=== Record excerpts ===

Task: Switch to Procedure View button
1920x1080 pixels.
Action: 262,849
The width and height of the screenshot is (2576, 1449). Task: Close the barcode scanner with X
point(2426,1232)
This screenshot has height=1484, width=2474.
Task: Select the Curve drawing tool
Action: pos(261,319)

===

__What needs to be done__:
What is needed is a word-for-word restatement of all the data.

__Solved problem__:
Task: Switch to Procedure View button
1920x1080 pixels.
Action: 262,849
The width and height of the screenshot is (2576, 1449). Task: Close the barcode scanner with X
point(2426,1232)
This screenshot has height=1484, width=2474.
Task: Select the Curve drawing tool
Action: pos(261,319)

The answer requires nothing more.